■ PROBLEM DESCRIPTION ■
Copy the first line of the entries below and every line after it through the line containing "The height and". Do not include pictures.

--- THE DATA Enclosed Below ---

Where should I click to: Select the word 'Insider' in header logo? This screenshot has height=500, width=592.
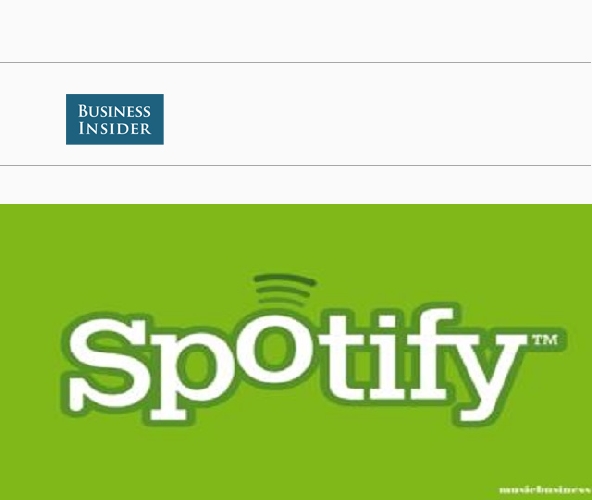(114, 128)
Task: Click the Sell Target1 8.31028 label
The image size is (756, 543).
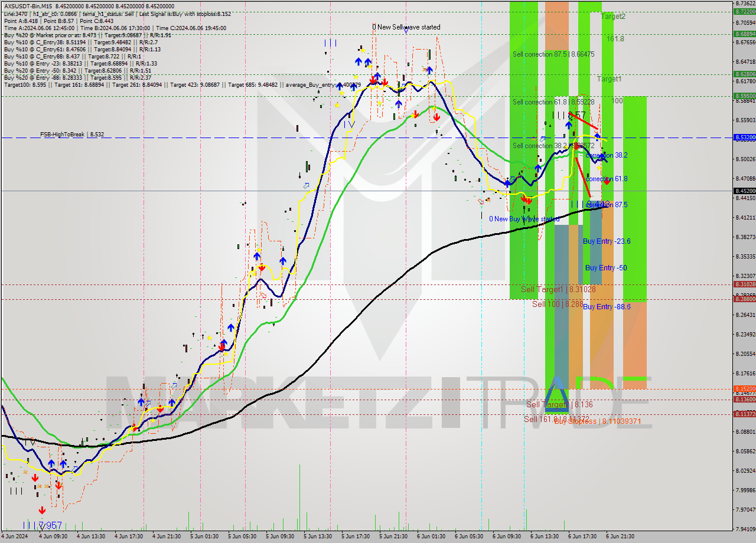Action: (x=558, y=289)
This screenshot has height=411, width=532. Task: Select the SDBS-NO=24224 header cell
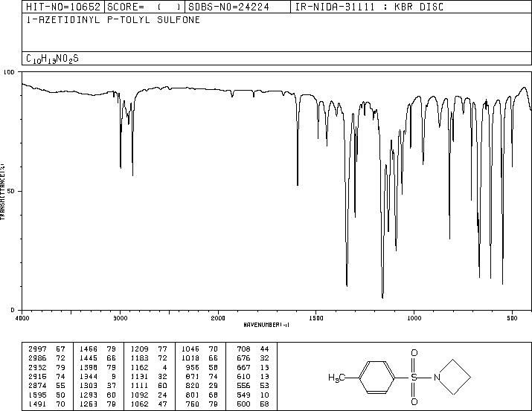click(237, 7)
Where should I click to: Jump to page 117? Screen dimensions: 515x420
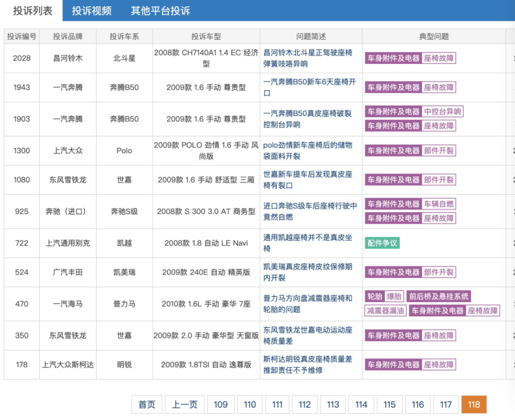pyautogui.click(x=445, y=405)
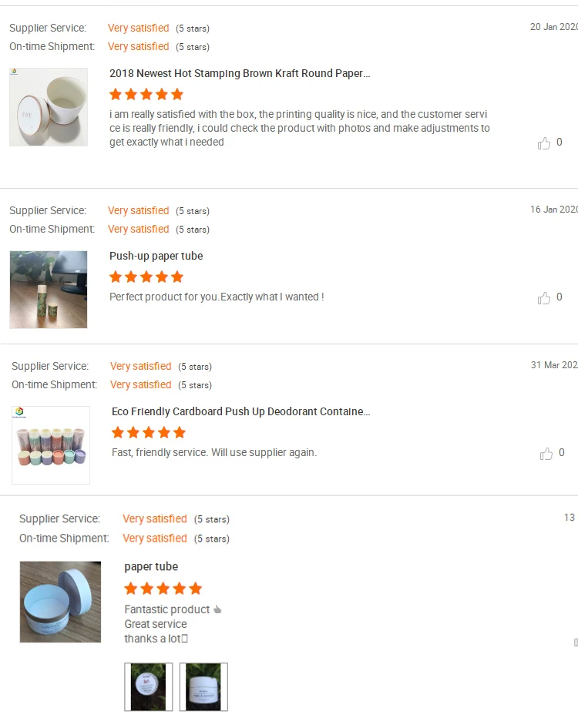Image resolution: width=578 pixels, height=728 pixels.
Task: View first attached review photo of jar lid
Action: 148,686
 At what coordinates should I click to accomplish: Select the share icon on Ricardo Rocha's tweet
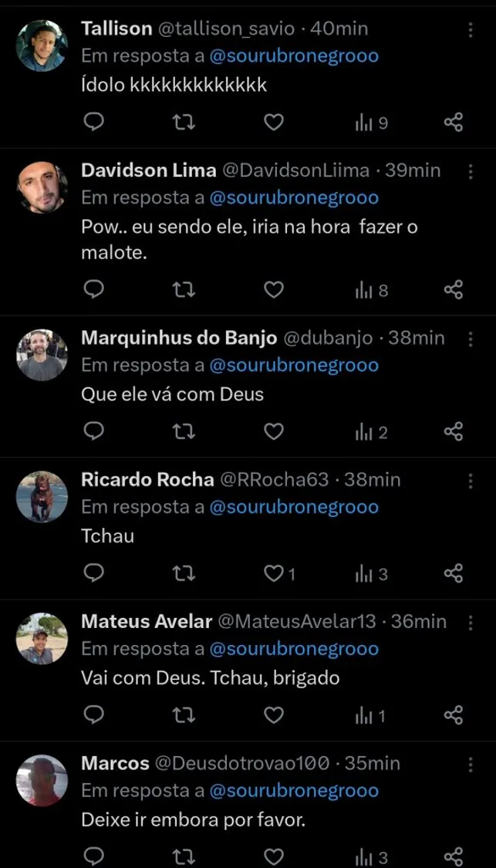click(453, 573)
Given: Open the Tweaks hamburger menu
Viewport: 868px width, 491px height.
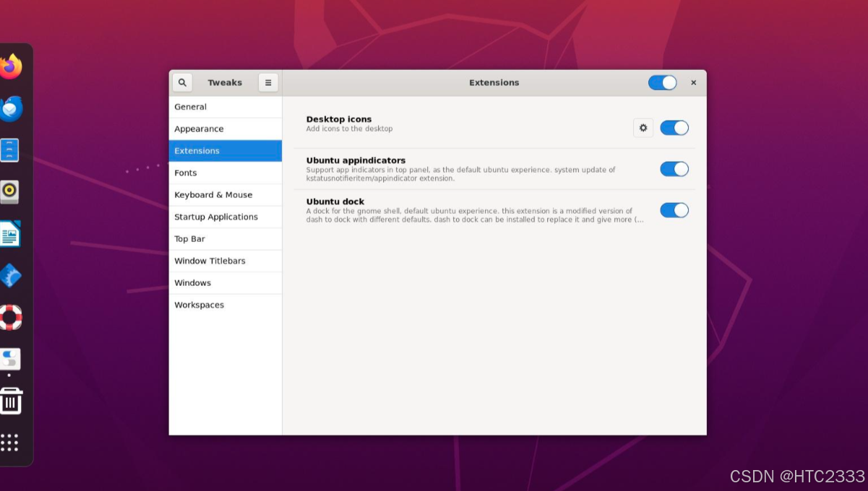Looking at the screenshot, I should pyautogui.click(x=268, y=82).
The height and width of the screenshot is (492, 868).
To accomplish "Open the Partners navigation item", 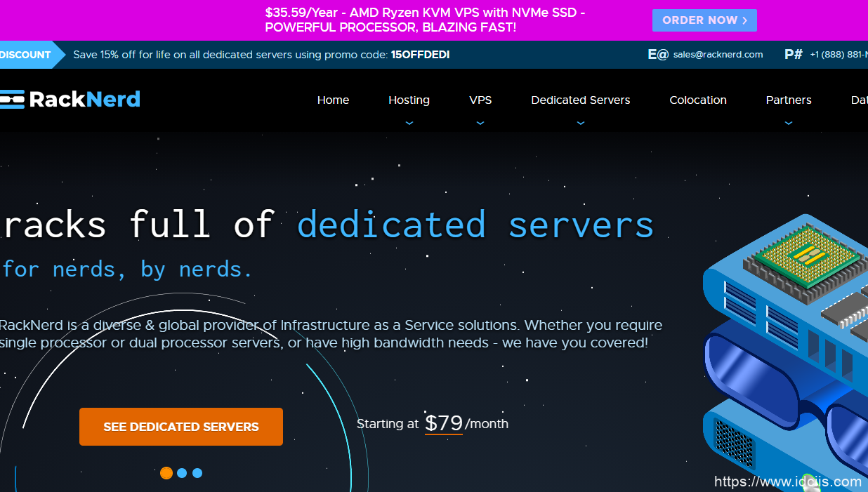I will 789,100.
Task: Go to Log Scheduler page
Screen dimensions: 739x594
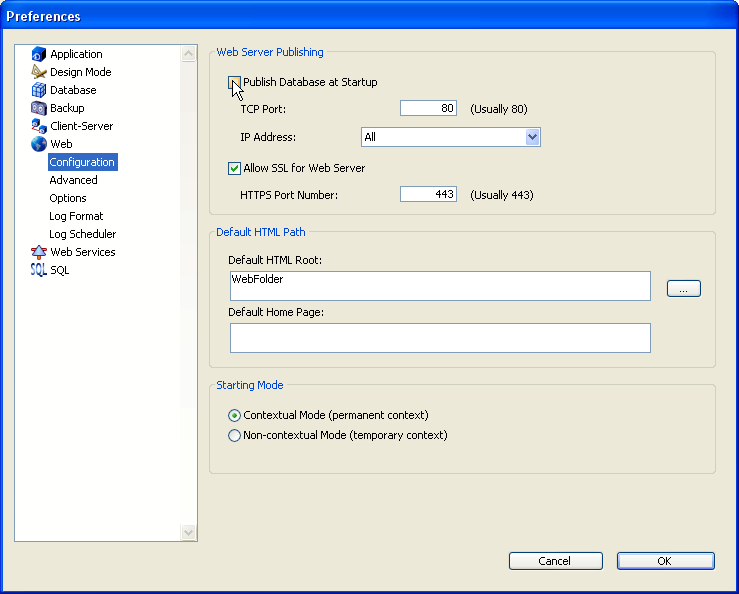Action: click(x=82, y=234)
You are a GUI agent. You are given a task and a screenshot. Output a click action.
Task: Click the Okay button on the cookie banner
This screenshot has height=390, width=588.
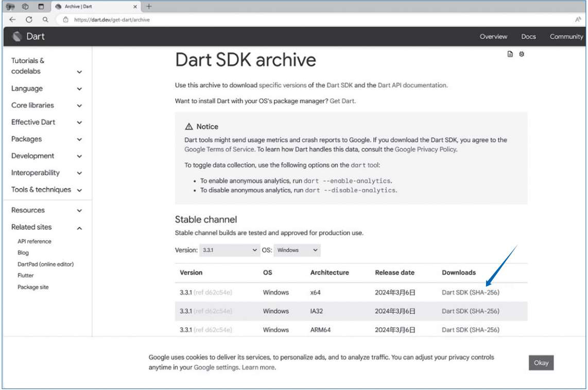click(541, 363)

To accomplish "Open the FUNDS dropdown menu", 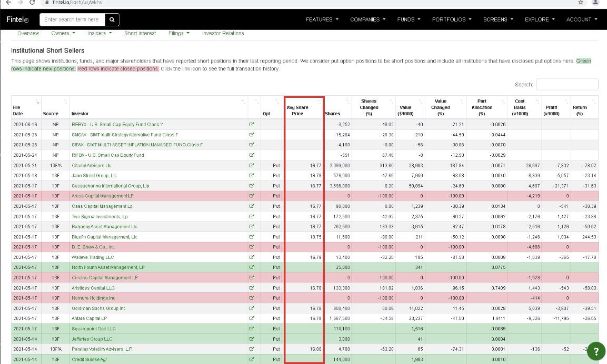I will 408,19.
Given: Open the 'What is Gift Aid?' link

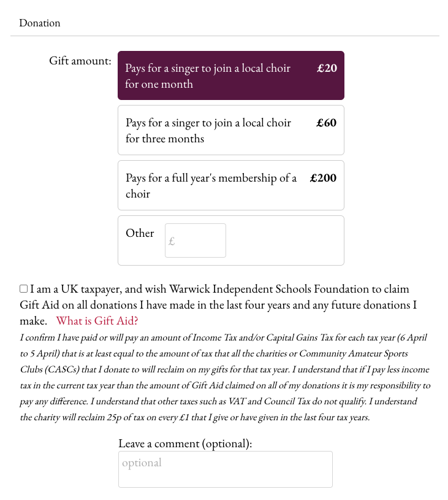Looking at the screenshot, I should tap(97, 320).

--- End of Enclosed THE DATA ---

■ SOLUTION TO THE EXERCISE ■
Where should I click to: Select the word 'Insider' in header logo? This screenshot has height=500, width=592.
(114, 128)
Task: Click the Sell Target1 8.31028 label
The image size is (756, 543).
Action: (x=558, y=289)
This screenshot has height=411, width=532. Task: Select the SDBS-NO=24224 header cell
click(237, 7)
Where should I click to: Jump to page 117? Screen dimensions: 515x420
pyautogui.click(x=445, y=405)
Image resolution: width=578 pixels, height=728 pixels.
Task: View first attached review photo of jar lid
Action: 148,686
 At what coordinates should I click to accomplish: Select the share icon on Ricardo Rocha's tweet
click(453, 573)
Given: Open the Tweaks hamburger menu
Viewport: 868px width, 491px height.
Looking at the screenshot, I should pyautogui.click(x=268, y=82).
The height and width of the screenshot is (492, 868).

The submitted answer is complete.